*** Opening DATA SHOWN ***

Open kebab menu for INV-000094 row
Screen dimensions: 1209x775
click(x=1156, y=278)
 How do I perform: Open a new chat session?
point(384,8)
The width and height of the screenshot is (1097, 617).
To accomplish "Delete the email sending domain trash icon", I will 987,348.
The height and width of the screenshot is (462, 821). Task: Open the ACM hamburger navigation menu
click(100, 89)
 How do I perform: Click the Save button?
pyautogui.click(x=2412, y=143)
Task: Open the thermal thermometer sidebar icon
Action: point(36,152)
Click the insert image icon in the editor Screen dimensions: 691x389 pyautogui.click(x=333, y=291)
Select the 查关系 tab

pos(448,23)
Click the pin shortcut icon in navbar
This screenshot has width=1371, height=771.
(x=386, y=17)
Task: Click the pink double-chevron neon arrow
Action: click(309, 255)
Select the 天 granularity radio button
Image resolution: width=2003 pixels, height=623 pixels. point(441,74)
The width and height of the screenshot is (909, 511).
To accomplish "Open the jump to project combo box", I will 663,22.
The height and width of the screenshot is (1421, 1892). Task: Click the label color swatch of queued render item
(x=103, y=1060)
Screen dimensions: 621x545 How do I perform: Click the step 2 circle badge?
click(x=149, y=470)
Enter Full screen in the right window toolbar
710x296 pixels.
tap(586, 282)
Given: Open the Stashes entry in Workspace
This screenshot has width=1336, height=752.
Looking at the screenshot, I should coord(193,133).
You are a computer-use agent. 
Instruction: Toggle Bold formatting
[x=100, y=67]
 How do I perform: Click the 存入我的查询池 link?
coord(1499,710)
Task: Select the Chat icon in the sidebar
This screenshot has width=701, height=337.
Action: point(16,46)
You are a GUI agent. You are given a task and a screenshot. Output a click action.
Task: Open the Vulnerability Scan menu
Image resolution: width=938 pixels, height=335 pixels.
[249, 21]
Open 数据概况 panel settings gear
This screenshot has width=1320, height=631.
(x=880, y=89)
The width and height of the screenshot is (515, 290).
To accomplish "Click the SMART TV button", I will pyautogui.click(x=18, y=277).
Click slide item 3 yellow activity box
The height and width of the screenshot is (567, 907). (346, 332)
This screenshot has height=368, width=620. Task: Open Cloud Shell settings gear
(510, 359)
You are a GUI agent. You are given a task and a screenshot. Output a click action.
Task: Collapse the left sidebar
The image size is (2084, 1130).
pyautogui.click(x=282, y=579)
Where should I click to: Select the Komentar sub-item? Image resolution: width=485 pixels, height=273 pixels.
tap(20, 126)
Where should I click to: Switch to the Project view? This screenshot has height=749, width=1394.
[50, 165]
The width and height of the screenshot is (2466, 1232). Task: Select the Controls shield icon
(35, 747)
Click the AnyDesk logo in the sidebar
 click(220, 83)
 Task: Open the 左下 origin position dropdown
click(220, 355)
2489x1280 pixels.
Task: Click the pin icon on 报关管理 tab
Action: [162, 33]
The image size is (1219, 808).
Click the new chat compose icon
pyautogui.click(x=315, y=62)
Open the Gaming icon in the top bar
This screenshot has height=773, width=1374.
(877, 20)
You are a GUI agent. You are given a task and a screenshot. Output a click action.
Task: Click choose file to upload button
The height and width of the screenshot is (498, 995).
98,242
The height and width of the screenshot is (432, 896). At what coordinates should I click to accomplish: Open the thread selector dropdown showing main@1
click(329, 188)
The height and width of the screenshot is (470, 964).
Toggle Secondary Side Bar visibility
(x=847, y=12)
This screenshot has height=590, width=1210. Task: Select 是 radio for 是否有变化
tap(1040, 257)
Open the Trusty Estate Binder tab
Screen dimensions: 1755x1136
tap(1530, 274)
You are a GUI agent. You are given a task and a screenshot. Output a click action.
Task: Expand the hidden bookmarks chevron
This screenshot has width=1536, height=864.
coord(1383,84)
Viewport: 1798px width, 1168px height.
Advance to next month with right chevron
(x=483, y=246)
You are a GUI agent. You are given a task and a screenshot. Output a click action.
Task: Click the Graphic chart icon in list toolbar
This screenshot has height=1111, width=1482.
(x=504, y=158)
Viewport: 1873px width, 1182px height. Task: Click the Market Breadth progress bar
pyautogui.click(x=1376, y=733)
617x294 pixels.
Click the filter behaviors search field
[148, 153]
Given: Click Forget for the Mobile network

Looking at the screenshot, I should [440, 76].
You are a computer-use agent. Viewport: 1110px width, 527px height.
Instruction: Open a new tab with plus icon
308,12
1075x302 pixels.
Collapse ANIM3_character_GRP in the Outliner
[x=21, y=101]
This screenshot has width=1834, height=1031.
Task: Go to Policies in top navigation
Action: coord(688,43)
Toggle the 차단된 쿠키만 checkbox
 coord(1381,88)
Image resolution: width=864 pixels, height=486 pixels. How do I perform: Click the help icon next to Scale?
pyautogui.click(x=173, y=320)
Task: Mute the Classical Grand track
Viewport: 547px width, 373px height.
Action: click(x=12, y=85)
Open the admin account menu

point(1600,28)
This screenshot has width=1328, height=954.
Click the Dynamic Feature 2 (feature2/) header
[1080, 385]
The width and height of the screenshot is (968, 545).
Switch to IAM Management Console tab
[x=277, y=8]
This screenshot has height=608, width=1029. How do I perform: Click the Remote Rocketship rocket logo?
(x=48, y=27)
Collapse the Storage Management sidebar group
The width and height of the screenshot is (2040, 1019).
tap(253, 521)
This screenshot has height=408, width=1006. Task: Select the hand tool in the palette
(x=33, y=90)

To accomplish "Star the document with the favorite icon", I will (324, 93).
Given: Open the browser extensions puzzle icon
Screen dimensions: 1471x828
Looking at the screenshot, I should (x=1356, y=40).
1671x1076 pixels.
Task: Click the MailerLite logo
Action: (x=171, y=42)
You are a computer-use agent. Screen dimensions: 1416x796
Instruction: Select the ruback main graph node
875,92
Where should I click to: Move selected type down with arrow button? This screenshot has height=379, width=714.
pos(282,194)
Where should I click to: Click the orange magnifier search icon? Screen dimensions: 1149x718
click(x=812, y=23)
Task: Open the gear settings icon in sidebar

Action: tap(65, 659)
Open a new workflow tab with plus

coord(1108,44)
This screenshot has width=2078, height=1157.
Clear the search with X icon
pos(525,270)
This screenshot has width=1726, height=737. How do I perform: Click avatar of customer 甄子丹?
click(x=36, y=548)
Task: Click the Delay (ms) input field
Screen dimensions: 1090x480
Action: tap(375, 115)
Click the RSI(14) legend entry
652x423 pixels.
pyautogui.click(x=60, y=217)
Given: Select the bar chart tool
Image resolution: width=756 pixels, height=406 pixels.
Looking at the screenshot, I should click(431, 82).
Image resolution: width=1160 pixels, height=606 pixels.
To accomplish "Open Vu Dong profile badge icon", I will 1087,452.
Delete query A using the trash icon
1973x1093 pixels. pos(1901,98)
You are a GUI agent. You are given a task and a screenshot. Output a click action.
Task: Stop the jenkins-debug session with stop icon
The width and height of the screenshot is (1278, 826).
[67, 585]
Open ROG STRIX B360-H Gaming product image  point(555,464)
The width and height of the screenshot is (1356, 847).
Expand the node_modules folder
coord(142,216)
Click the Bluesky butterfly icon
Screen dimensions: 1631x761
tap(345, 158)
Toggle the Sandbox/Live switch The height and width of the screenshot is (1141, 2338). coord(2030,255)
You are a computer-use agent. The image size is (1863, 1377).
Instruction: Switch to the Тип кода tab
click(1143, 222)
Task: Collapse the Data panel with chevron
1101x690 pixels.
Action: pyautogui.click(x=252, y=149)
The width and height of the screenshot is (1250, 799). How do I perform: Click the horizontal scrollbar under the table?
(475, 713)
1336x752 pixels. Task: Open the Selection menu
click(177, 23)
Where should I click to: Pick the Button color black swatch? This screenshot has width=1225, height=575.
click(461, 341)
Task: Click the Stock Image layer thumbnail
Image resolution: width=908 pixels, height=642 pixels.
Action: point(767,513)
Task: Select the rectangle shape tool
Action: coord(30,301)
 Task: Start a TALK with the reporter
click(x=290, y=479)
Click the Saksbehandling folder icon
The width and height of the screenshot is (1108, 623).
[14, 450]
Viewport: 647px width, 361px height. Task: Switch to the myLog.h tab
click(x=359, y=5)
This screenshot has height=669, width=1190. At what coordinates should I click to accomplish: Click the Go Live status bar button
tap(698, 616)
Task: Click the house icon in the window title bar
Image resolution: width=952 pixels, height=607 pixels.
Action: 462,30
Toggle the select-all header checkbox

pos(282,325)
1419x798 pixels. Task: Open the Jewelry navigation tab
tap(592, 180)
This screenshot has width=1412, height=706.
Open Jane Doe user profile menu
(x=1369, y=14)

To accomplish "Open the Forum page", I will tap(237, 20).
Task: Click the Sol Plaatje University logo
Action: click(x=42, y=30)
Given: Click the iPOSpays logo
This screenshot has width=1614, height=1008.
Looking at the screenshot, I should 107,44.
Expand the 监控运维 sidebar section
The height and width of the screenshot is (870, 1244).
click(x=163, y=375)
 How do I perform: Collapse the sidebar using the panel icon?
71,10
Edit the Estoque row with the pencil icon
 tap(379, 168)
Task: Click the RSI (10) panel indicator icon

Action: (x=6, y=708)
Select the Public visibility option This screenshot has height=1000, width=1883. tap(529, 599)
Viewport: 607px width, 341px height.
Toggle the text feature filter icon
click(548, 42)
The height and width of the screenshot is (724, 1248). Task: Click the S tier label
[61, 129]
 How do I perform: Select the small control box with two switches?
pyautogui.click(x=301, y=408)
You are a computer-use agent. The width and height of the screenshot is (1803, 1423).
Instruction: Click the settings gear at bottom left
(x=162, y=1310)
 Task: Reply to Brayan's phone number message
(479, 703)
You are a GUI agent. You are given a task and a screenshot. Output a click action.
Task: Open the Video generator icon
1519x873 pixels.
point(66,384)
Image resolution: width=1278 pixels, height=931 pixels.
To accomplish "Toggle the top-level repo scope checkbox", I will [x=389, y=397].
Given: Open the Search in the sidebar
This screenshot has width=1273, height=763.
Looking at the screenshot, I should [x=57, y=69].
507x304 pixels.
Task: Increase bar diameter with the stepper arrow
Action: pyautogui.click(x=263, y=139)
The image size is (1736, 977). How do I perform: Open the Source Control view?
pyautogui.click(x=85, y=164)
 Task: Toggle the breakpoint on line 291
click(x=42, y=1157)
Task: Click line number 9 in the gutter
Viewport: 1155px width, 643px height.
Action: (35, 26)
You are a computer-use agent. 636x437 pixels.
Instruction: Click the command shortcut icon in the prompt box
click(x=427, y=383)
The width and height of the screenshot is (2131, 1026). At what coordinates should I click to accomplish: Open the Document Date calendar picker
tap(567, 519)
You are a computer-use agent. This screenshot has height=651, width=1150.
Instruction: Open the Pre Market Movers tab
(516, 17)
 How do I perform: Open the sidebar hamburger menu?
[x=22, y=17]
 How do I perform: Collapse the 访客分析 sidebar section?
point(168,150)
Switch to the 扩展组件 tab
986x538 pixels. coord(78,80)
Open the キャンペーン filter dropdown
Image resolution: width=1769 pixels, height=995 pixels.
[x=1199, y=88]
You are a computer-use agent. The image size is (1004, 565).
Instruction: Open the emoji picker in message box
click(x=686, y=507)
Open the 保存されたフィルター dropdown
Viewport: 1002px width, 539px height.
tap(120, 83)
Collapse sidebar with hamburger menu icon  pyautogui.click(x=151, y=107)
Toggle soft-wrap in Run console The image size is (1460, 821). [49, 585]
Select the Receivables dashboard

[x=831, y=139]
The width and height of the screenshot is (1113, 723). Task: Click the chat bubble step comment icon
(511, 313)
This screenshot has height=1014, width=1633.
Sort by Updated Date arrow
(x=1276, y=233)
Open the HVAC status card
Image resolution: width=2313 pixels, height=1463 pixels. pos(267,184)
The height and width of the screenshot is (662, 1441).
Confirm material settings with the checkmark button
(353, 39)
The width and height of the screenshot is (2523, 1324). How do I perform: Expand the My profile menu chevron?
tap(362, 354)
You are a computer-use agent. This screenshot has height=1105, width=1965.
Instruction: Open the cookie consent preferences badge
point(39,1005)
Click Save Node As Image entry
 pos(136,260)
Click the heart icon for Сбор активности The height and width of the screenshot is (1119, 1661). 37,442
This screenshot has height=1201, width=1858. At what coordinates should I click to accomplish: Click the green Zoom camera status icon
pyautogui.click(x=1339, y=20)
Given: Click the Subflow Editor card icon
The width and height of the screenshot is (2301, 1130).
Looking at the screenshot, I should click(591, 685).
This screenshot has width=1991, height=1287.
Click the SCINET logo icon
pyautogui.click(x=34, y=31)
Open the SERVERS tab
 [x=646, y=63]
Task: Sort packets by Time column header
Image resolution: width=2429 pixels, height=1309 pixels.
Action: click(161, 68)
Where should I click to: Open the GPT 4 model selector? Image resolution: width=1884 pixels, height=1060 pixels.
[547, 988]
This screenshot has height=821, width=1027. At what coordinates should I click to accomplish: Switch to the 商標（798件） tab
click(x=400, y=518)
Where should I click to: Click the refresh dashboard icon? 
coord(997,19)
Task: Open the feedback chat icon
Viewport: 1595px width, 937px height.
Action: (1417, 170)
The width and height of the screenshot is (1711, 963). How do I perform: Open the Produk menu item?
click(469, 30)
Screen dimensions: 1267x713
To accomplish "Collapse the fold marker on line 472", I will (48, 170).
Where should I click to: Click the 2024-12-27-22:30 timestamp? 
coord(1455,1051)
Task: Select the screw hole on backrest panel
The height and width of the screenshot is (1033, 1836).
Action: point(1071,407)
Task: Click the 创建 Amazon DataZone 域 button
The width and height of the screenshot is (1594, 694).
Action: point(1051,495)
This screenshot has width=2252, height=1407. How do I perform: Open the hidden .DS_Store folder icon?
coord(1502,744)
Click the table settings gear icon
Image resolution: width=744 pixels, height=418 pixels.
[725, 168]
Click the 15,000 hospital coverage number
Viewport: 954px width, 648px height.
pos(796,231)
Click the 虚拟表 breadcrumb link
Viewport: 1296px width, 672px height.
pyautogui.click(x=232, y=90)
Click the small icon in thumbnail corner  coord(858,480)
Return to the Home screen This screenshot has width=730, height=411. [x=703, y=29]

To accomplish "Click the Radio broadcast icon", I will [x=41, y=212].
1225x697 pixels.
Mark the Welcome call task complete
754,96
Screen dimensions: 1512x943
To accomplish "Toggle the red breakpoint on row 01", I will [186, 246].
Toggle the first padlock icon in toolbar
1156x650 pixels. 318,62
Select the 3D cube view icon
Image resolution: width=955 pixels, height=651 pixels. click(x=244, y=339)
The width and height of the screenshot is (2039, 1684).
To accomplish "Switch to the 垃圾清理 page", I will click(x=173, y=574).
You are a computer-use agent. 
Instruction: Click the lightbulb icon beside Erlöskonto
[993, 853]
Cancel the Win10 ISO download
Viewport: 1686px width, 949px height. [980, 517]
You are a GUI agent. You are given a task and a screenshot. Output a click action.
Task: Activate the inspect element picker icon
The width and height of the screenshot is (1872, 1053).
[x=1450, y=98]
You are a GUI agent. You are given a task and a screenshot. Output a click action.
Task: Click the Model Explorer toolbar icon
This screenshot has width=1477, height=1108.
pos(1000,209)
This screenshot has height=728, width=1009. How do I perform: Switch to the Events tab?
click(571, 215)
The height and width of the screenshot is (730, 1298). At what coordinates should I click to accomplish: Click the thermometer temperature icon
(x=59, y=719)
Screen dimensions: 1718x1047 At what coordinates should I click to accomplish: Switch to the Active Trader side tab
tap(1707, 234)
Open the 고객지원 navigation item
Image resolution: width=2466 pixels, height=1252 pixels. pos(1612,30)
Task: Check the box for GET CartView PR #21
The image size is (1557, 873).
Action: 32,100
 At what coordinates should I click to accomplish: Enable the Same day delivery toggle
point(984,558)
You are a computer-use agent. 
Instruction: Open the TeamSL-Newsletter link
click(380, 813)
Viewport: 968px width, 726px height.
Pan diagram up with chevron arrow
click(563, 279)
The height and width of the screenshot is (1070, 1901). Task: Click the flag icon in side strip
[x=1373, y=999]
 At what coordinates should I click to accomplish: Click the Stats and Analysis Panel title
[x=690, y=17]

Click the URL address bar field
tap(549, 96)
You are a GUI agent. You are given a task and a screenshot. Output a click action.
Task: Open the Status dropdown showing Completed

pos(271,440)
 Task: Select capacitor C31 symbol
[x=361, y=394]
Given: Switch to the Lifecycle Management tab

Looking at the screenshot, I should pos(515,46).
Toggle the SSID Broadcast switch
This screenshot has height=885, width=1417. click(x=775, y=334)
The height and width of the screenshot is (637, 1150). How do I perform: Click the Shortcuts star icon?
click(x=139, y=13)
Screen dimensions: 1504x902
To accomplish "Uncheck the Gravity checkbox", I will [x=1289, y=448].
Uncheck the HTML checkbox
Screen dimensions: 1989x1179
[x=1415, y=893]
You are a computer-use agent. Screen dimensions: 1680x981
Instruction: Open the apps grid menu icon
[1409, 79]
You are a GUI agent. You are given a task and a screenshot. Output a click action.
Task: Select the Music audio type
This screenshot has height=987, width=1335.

*** Closing DATA SHOWN ***

— WORK REQUIRED —
Find "Analysis Panel title" in the records above. Repeat its line and every later line exactly, through the last one.

— SOLUTION TO THE EXERCISE —
 At what coordinates should I click to accomplish: Click the Stats and Analysis Panel title
[x=690, y=17]

Click the URL address bar field
tap(549, 96)
You are a GUI agent. You are given a task and a screenshot. Output a click action.
Task: Open the Status dropdown showing Completed

pos(271,440)
 Task: Select capacitor C31 symbol
[x=361, y=394]
Given: Switch to the Lifecycle Management tab

Looking at the screenshot, I should pos(515,46).
Toggle the SSID Broadcast switch
This screenshot has height=885, width=1417. click(x=775, y=334)
The height and width of the screenshot is (637, 1150). How do I perform: Click the Shortcuts star icon?
click(x=139, y=13)
Screen dimensions: 1504x902
To accomplish "Uncheck the Gravity checkbox", I will [x=1289, y=448].
Uncheck the HTML checkbox
Screen dimensions: 1989x1179
[x=1415, y=893]
You are a computer-use agent. Screen dimensions: 1680x981
Instruction: Open the apps grid menu icon
[1409, 79]
You are a GUI agent. You are given a task and a screenshot. Output a click action.
Task: Select the Music audio type
This screenshot has height=987, width=1335.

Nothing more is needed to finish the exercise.